What are the types of spinal fusion?
There are several types of spinal stabilization and fusion used for various reasons. Generally, the spine is divided into anterior and posterior in regard to the spinal canal. Spinal fusion may be anterior, posterior, or combined. Sometimes, spinal fusion is performed from the side, and the procedure is called lateral. However, strictly speaking, even though the procedure is performed from the side, stabilization is done anterior to the spinal canal, and therefore, it is considered a variant of anterior surgery.
Spinal fusion is also classified according to the segment of the spine involved. Cervical, thoracic, lumbar, cervicothoracic, thoracolumbar, and craniocervical fusion types are examples of these fusion types.
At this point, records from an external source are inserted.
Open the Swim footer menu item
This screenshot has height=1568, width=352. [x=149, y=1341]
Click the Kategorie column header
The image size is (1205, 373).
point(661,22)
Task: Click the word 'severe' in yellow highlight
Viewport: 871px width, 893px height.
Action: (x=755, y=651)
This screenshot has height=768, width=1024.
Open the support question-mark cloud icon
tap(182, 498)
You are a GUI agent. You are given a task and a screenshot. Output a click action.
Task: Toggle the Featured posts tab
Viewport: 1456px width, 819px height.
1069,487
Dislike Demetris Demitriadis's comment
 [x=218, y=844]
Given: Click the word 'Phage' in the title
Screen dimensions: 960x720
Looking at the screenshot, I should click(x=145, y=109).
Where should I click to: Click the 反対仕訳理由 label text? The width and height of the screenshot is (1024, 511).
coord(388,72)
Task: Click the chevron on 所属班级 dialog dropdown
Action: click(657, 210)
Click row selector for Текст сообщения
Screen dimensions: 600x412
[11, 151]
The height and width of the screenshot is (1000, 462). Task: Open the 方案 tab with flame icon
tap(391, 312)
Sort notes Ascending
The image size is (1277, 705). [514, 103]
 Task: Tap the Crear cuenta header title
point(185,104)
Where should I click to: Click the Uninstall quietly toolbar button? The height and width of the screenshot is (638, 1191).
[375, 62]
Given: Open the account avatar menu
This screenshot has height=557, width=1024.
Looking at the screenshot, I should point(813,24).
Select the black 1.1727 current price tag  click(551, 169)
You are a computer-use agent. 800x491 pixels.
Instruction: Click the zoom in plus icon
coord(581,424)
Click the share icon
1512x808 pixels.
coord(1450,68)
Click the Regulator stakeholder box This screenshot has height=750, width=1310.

There are several common types of spinal fusion:
- Anterior cervical discectomy and fusion (ACDF). The surgery is performed for cervical disc herniation from the front of the neck. Following the removal of the disc herniation, the surgeon performs stabilization by using cages, plates, and screws. Usually, fusion develops within several weeks following the surgery.
In the lumbar spine, there are several interbody fusion options:
- Posterior Lateral Interbody Fusion (PLIF) is performed from the back. Following discectomy, stabilization is performed by inserting a straight cage and placing bone pedicle screws
- Transforaminal Lateral Interbody Fusion (TLIF) is performed from the back slightly lateral than PLIF by inserting a bigger, curved cage and bone pedicle screws
- eXtreme Lateral Interbody Fusion (XLIF)is performed from the side through the psoas muscle, and a big cage is placed. It may require the placement of additional bone pedicle screws.
- Anterior Lateral Interbody Fusion (ALIF)is performed from the front, and a big cage is placed. It may require the placement of additional bone pedicle screws.
What is the failed fusion syndrome?
In some cases, fusion fails to develop after the stabilization procedure. This condition is called nonunion or pseudofusion. It is one of the most common reasons for failed back syndrome. In these cases, adjacent bones become connected by soft tissue instead of solid bone. There are several reasons for nonunion. These factors are patient or technique-related. Patient-related factors are advanced age, bad general condition, smoking, and poor bone quality. Technique-related factors are lack of robust stabilization and/or lack of adequate grafting.
There are two possible scenarios for failed fusion: hardware loosening or breakage. Screws, plates, and cages become loose in case of failed fusion and move. Loose screws usually pull out from the original location. Loose cages erode and dig into nearby bones – a condition called subsidence. In some cases, hardware may not tolerate constant bending forces and break down.
Failed fusion is one of the most common reasons for spinal revision. However, this type of revision surgery is very complex and, therefore, should be performed by a highly experienced surgeon.